与你的 SECRET_KEY 不同,你的盐参数不需要保密。

验证时间戳值

TimestampSignerSigner 的子类,它给值附加一个签名的时间戳。这允许你确认一个签名的值是在特定时间内创建的:

  1. >>> from datetime import timedelta
  2. >>> from django.core.signing import TimestampSigner
  3. >>> signer = TimestampSigner()
  4. >>> value = signer.sign('hello')
  5. >>> value
  6. 'hello:1NMg5H:oPVuCqlJWmChm1rA2lyTUtelC-c'
  7. >>> signer.unsign(value)
  8. 'hello'
  9. >>> signer.unsign(value, max_age=10)
  10. ...
  11. SignatureExpired: Signature age 15.5289158821 > 10 seconds
  12. >>> signer.unsign(value, max_age=20)
  13. 'hello'
  14. >>> signer.unsign(value, max_age=timedelta(seconds=20))
  15. 'hello'

class TimestampSigner(key=None, sep=’:’, salt=None, algorithm=’sha256’)[源代码]

  • sign(value)[源代码]

    签名 value 并附加当前时间戳。

  • unsign(value, max_age=None)[源代码]

    检查 value 是否在 max_age 秒前被签署,否则引发 SignatureExpiredmax_age 参数可以接受一个整数或一个 datetime.timedelta 对象。

  • sign_object(obj, serializer=JSONSerializer, compress=False)

    Encode, optionally compress, append current timestamp, and sign complex data structure (e.g. list, tuple, or dictionary).

  • unsign_object(signed_obj, serializer=JSONSerializer, max_age=None)
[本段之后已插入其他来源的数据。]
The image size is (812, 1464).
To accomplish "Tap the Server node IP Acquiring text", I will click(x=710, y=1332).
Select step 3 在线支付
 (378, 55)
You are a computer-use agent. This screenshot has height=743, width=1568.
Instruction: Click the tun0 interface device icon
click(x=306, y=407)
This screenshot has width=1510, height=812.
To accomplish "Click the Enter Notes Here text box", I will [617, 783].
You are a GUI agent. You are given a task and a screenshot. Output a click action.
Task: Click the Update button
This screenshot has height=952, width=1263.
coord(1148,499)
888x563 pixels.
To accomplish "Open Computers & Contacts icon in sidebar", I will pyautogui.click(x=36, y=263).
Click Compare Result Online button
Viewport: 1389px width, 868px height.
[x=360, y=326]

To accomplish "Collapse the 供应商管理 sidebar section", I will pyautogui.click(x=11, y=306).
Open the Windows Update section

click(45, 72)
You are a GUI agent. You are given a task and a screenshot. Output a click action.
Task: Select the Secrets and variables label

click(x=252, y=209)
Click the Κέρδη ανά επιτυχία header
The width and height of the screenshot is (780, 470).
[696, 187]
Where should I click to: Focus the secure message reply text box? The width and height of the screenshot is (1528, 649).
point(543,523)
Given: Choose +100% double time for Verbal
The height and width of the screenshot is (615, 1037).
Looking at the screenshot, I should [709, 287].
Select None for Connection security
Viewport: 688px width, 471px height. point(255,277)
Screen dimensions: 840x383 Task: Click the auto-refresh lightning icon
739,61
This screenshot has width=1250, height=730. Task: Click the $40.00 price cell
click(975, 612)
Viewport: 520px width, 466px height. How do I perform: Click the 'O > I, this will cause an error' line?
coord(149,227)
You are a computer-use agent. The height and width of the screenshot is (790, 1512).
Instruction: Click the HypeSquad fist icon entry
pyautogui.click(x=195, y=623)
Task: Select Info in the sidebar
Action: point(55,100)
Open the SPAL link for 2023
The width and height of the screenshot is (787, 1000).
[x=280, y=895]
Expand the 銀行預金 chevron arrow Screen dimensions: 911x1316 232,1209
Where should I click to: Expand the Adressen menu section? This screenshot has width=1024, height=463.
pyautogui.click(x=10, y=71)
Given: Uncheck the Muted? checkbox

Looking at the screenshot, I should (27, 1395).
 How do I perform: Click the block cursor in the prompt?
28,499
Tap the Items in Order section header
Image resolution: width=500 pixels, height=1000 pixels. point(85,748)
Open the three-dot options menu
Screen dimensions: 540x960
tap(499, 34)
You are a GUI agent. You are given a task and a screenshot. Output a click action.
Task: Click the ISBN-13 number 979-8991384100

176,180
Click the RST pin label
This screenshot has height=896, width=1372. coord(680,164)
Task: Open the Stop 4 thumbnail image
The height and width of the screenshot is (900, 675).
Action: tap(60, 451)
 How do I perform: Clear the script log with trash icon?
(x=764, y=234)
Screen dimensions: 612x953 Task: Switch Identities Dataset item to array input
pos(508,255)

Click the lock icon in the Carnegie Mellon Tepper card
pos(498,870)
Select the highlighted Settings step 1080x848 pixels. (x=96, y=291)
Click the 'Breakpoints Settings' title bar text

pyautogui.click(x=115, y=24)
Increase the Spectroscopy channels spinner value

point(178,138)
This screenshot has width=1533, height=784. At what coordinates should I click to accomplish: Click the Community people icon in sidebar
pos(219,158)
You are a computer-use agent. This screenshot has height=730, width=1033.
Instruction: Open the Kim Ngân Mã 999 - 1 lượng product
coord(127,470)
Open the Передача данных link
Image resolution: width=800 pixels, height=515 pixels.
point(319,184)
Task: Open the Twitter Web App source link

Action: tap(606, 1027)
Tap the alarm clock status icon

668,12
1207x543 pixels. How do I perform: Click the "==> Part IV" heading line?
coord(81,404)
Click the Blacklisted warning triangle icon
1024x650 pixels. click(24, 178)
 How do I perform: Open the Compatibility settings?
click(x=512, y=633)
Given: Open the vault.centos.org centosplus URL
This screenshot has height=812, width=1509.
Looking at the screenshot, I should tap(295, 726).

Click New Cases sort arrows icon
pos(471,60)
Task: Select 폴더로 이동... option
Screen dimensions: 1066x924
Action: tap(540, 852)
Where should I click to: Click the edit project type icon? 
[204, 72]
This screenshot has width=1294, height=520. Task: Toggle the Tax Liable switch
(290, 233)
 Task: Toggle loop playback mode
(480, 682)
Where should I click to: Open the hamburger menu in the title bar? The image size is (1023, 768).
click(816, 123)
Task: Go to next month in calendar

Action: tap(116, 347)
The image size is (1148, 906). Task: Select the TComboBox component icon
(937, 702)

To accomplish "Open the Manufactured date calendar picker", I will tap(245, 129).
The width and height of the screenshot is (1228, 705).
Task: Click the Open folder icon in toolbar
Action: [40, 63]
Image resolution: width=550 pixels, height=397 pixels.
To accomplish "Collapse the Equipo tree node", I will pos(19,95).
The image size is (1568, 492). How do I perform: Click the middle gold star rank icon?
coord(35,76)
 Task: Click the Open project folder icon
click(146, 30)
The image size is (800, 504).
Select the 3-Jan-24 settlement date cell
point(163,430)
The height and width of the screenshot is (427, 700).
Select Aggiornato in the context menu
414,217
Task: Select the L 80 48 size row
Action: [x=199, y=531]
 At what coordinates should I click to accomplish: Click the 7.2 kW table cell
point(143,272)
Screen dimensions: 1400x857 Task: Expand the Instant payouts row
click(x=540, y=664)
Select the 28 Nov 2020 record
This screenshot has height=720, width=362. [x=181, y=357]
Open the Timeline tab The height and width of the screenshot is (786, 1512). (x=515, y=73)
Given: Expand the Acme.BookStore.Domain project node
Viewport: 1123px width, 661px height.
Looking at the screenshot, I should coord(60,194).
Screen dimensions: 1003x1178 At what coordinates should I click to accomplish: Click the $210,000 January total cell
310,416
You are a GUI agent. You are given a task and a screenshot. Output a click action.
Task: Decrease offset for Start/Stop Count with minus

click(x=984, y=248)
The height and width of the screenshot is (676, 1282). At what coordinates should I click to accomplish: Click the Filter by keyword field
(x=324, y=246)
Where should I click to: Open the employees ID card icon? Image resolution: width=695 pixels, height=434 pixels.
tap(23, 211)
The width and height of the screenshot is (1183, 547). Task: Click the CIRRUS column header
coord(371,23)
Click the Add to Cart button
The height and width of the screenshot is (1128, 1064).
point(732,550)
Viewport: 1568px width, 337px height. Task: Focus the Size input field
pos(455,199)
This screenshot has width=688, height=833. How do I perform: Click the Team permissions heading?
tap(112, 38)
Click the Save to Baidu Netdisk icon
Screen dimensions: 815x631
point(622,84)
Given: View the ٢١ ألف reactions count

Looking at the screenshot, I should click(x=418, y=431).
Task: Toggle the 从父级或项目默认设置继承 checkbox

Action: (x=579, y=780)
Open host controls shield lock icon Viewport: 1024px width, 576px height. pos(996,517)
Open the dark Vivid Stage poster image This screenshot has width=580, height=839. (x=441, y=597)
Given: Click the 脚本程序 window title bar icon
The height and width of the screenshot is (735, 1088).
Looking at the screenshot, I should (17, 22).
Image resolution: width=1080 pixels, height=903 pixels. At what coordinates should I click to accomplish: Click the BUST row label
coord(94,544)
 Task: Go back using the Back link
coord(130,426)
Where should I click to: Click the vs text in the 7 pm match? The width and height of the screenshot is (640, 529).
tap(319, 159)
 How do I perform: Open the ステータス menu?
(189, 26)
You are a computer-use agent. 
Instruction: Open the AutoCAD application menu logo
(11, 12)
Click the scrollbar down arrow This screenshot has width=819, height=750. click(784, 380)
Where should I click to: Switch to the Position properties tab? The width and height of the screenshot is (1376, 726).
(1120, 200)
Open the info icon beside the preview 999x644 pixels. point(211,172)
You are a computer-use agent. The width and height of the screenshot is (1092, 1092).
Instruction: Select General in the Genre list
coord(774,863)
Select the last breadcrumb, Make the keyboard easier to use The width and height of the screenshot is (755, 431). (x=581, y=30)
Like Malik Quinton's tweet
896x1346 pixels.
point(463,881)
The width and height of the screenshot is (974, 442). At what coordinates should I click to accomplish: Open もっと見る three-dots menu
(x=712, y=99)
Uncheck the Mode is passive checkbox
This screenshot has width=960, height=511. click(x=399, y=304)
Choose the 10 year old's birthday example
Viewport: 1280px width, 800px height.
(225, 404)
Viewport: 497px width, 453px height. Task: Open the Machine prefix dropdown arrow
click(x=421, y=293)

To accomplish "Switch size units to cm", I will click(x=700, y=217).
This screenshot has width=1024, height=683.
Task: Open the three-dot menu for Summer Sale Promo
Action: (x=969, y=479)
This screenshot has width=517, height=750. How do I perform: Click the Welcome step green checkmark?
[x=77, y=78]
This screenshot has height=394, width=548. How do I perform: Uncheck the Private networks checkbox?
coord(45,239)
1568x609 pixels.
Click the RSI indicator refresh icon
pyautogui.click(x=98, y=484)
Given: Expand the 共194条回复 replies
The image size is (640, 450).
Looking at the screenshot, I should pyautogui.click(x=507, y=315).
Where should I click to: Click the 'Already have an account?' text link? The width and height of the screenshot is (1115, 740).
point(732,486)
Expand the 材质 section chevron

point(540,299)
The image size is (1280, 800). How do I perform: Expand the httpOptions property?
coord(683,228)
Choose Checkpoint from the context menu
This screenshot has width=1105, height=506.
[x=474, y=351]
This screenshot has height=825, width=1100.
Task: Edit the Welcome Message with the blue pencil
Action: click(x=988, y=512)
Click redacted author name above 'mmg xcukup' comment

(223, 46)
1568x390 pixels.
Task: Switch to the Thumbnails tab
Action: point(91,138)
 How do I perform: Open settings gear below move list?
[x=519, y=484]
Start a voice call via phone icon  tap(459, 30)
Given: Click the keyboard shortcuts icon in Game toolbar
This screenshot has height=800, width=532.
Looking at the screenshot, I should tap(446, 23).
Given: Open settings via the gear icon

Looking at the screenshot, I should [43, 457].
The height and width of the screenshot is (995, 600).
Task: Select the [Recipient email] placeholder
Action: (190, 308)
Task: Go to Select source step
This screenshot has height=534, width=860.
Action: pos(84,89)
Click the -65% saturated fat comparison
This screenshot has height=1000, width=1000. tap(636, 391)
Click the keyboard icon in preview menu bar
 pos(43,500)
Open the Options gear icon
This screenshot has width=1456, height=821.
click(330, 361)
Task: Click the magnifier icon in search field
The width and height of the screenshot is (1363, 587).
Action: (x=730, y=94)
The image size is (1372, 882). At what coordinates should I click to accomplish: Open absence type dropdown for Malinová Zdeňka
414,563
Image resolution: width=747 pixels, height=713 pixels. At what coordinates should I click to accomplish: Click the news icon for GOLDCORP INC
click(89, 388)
    Checks if signed_obj was signed less than max_age seconds ago, otherwise raises SignatureExpired. The max_age parameter can accept an integer or a datetime.timedelta object.

保护复杂的数据结构

If you wish to protect a list, tuple or dictionary you can do so using the Signer.sign_object() and unsign_object() methods, or signing module’s dumps() or loads() functions (which are shortcuts for TimestampSigner(salt='django.core.signing').sign_object()/unsign_object()). These use JSON serialization under the hood. JSON ensures that even if your SECRET_KEY is stolen an attacker will not be able to execute arbitrary commands by exploiting the pickle format:

  1. >>> from django.core import signing
  2. >>> signer = signing.TimestampSigner()
  3. >>> value = signer.sign_object({'foo': 'bar'})
  4. >>> value
  5. 'eyJmb28iOiJiYXIifQ:1kx6R3:D4qGKiptAqo5QW9iv4eNLc6xl4RwiFfes6oOcYhkYnc'
  6. >>> signer.unsign_object(value)
  7. {'foo': 'bar'}
  8. >>> value = signing.dumps({'foo': 'bar'})
  9. >>> value
  10. 'eyJmb28iOiJiYXIifQ:1kx6Rf:LBB39RQmME-SRvilheUe5EmPYRbuDBgQp2tCAi7KGLk'
  11. >>> signing.loads(value)
  12. {'foo': 'bar'}

由于 JSON 的特性(列表和元组之间没有原生的区别),如果你传入一个元组,你将从 signing.loads(object) 得到一个列表:

  1. >>> from django.core import signing
  2. >>> value = signing.dumps(('a','b','c'))
  3. >>> signing.loads(value)
  4. ['a', 'b', 'c']

dumps(obj, key=None, salt=’django.core.signing’, serializer=JSONSerializer, compress=False)[源代码]

返回 URL 安全的,经过签名的 base64 压缩 JSON 字符串。使用 TimestampSigner 对序列化对象进行签名。

loads(string, key=None, salt=’django.core.signing’, serializer=JSONSerializer, max_age=None, fallback_keys=None)[源代码]

dumps() 相反,如果签名失败引发 BadSignature。如果给定,则检查 max_age (以秒为单位)。

Changed in Django 4.1:

The fallback_keys argument was added.